═══ Texto de leitura

Luís Miguel Nogueira Rosa Dias, sobrinho de Fernando Pessoa, Maçom, que se dedicou a estudar e a dar palestras sobre o seu tio. Passou ao Oriente Eterno em 30 de Agosto de 2019. Era membro da R∴ L∴ Mestre Affonso Domingues, nº 5, que integra a Grande Loja Legal de Portugal / GLRP
Conforme (Bondarik, 2011) Por meio de informações diversas que chegaram ao seu conhecimento, existe uma possibilidade que tem sido bastante considerada sobre o facto de que Fernando Pessoa tenha pertencido à Ordem Rosa-Cruz [15]. O que é certo, porém, e que ele próprio também afirmou, ainda em 1935, ao procurar fazer uma definição da sua personalidade, que pertencia a Ordem dos Cavaleiros Templários. Apesar dele não o afirmar de maneira directa e objectiva, é possível que ele tenha também pertencido a algumas outras ordens ou grupamentos místicos ou esotéricos, pois é isso que ele nos faz entender por diversas vezes:
“(…) Tendo eu, porém, certa preparação, cuja natureza me não proponho indicar, pude ir, embora lentamente, compreendendo o que lia e sabendo meditar o que compreendia. Posso hoje dizer, sem que use de excesso de vaidade, que pouca gente haverá, fora da Maçonaria, aqui ou em qualquer outra parte, que tanto tenha conseguido entranhar-se na alma daquela vida, portanto e derivadamente, nos seus aspectos por assim dizer externos (…)” (Idem)
Segundo o mesmo autor, as informações anteriormente citadas foram feitas, com certeza, no intuito de demonstrar àqueles que possuíam sentimentos contrários à Maçonaria, que ele possuía conhecimentos suficientes sobre a Ordem. Um conjunto de conhecimentos que no seu julgamento e no seu íntimo o habilitavam e lhe davam uma autoridade intelectual, que ele julgava ímpar, para actuar como um defensor consciente da Maçonaria. Para que Fernando Pessoa tivesse a segurança necessária nas suas afirmações, e também com o possível intuito de tentar evitar as futuras com certeza graves complicações junto ao governo português, imaginamos também, que ele tenha procurado se valer e destacar o facto de que não era Maçom. É possível pensarmos que ao afirmar tal condição, ele já estivesse procurando se precaver de eventuais e prováveis represálias directas do Estado, que conforme já afirmamos estava já configurado na prática como uma ditadura que não respeitava os direitos individuais dos cidadãos.

══════

*Tarefas a realizar*
1. Segundo o texto sobre Fernando Pessoa e a Maçonaria, a que ordem o próprio Pessoa afirmou pertencer em 1935?
2. Retome o texto sobre Fernando Pessoa e a Maçonaria a partir do ponto em que ele termina.

═══ Dados fornecidos

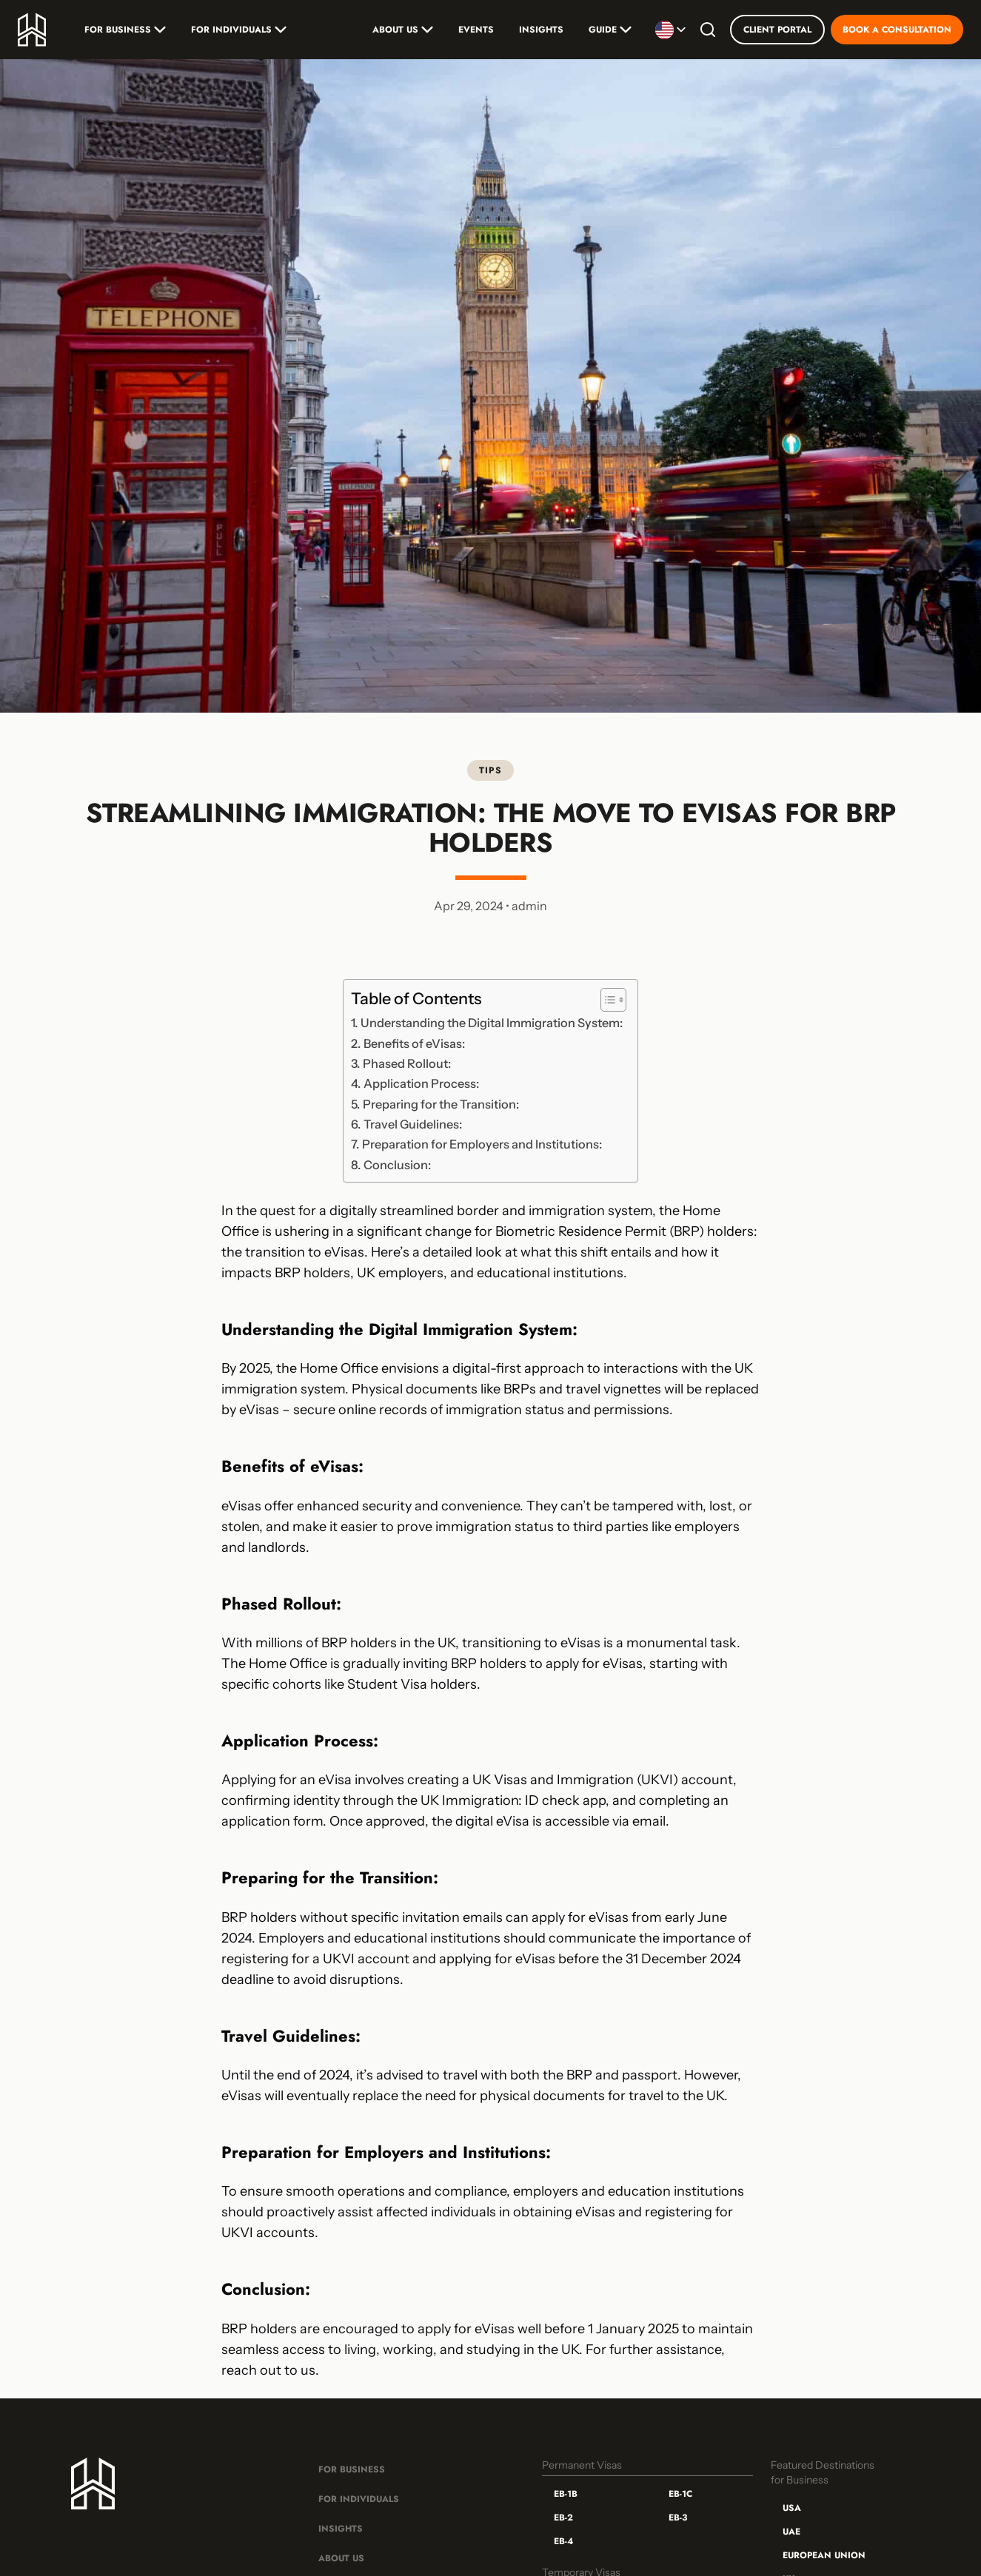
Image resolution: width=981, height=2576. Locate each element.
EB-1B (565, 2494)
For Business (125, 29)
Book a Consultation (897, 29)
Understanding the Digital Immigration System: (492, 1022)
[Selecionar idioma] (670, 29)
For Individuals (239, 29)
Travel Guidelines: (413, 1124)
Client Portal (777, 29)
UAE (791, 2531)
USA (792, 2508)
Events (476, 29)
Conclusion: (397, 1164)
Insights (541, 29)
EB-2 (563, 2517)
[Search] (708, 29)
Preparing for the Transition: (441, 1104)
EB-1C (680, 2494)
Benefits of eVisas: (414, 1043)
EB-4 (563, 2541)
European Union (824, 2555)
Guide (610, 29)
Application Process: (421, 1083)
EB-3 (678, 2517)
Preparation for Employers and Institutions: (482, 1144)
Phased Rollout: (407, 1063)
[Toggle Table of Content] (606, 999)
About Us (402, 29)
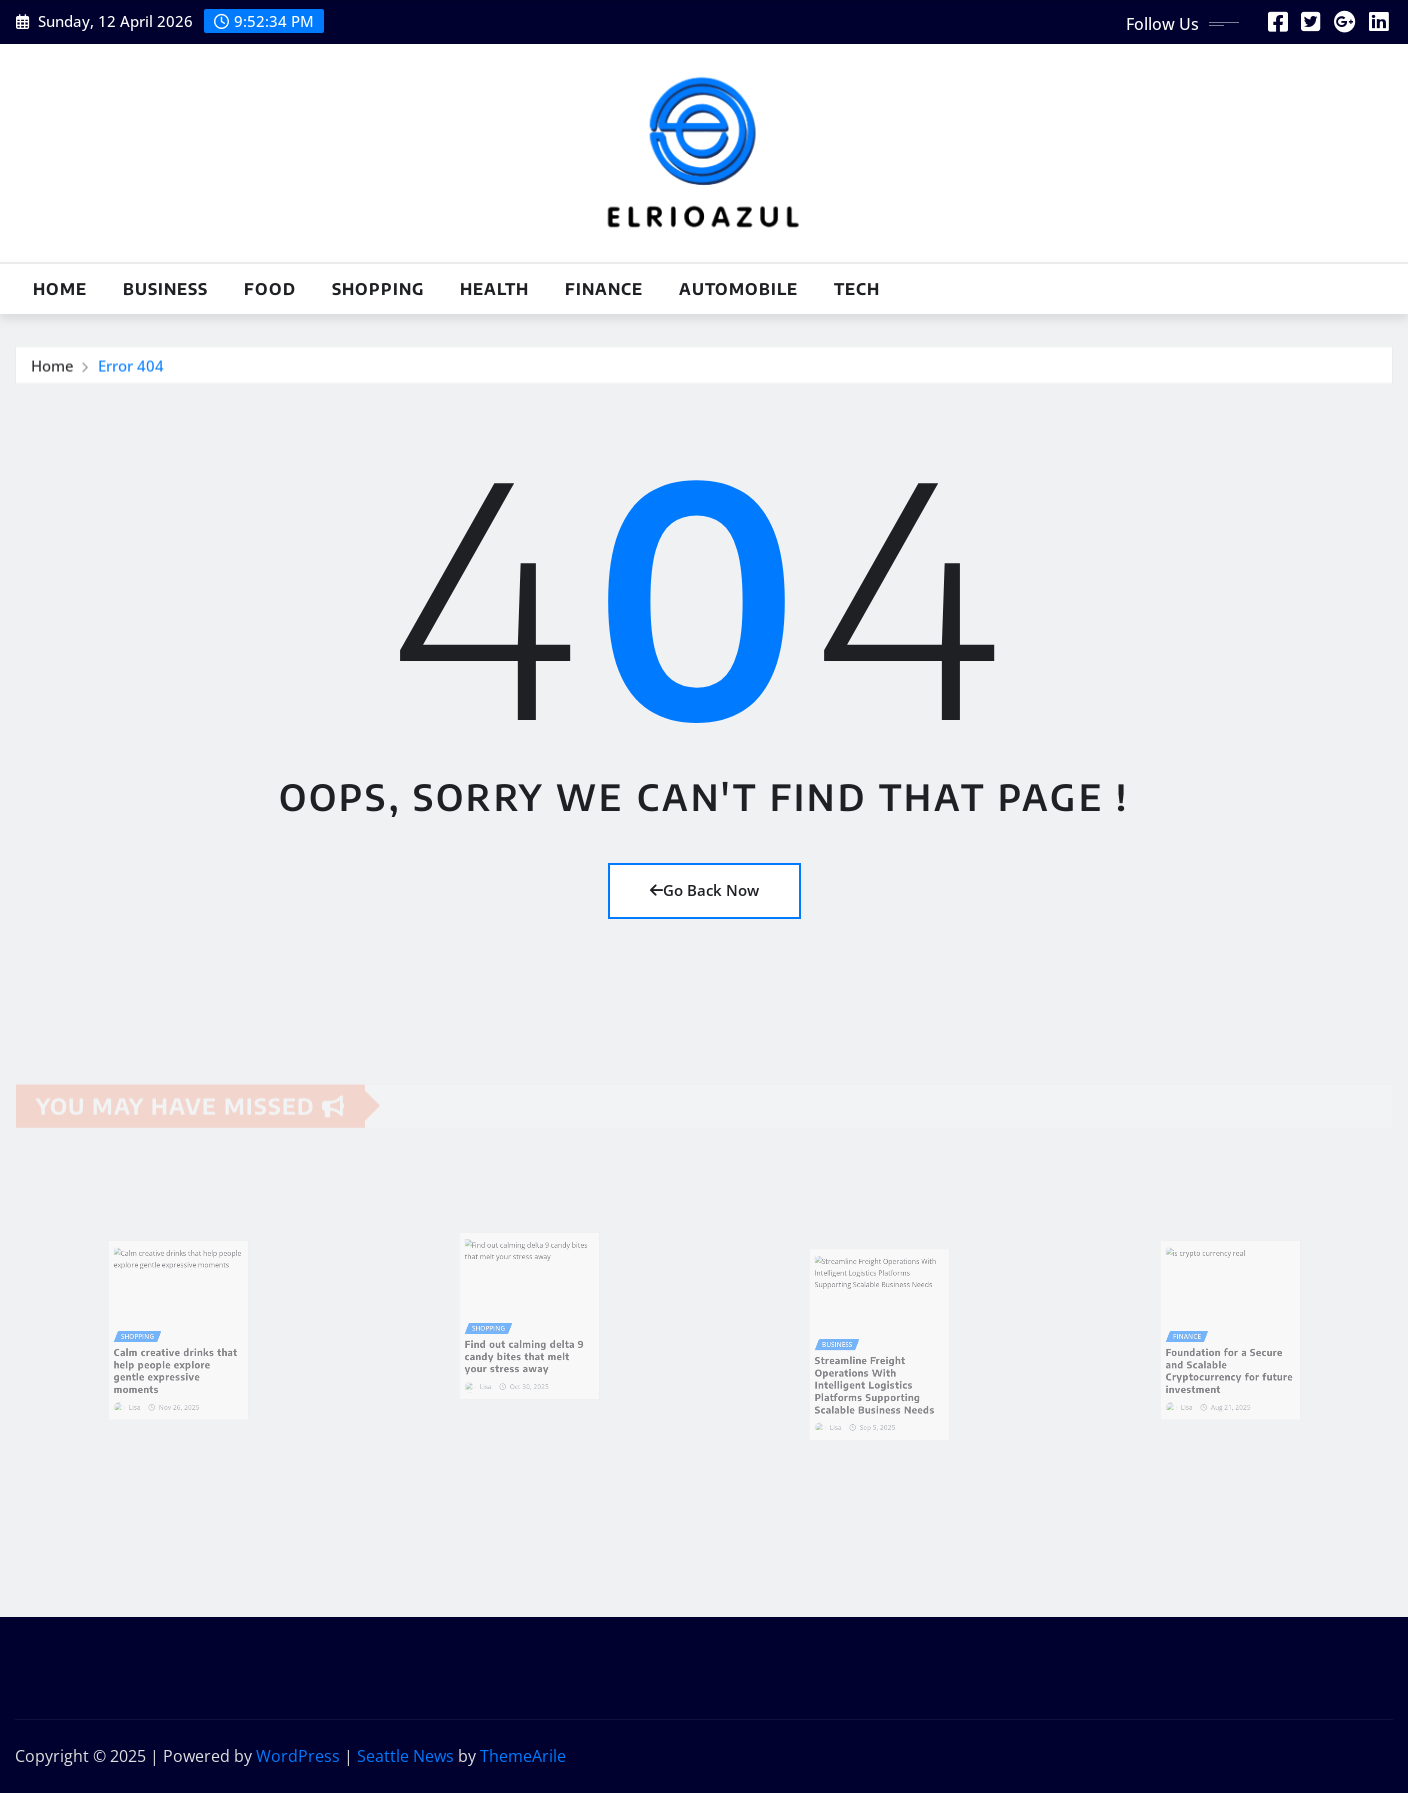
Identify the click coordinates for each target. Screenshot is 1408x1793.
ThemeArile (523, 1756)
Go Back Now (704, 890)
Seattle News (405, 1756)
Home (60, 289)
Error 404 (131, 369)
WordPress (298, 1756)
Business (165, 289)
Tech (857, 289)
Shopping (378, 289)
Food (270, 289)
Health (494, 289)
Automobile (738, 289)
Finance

══════

*Respostas finais*
1. À Ordem dos Cavaleiros Templários.

2.
Continuando com a sua defesa e a apologia que fez da Maçonaria, Fernando Pessoa coloca sobre um erro grave e que muitos dos anti-maçons comungariam da sua prática, o facto deles considerarem ser a Maçonaria simplesmente uma associação secreta. Nas suas afirmações, a Maçonaria seria, isto sim, uma Ordem Secreta. Afirmando isto em melhores palavras, Fernando Pessoa considerava a Maçonaria como sendo uma Ordem Iniciática [16] (Bondarik, 2011).
“(…) A Ordem Maçónica é secreta por uma razão directa e derivada – a mesma razão por que eram secretos os Mistérios antigos, incluindo os dos primitivos cristãos, que se reuniam em segredo, para louvar a Deus, em o que hoje se chamariam Lojas ou Capítulos, e que, para se distinguir dos profanos, tinham fórmulas de reconhecimento – toques, ou palavras de passe, ou o que quer que fosse. por este motivo os romanos lhes chamavam ateus, inimigos da sociedade e inimigos do Império – precisamente os mesmos termos com que hoje os maçons são brindados pelos sequazes da Igreja Romana, filha, talvez ilegítima, daquela maçonaria remota. (…)” (Idem).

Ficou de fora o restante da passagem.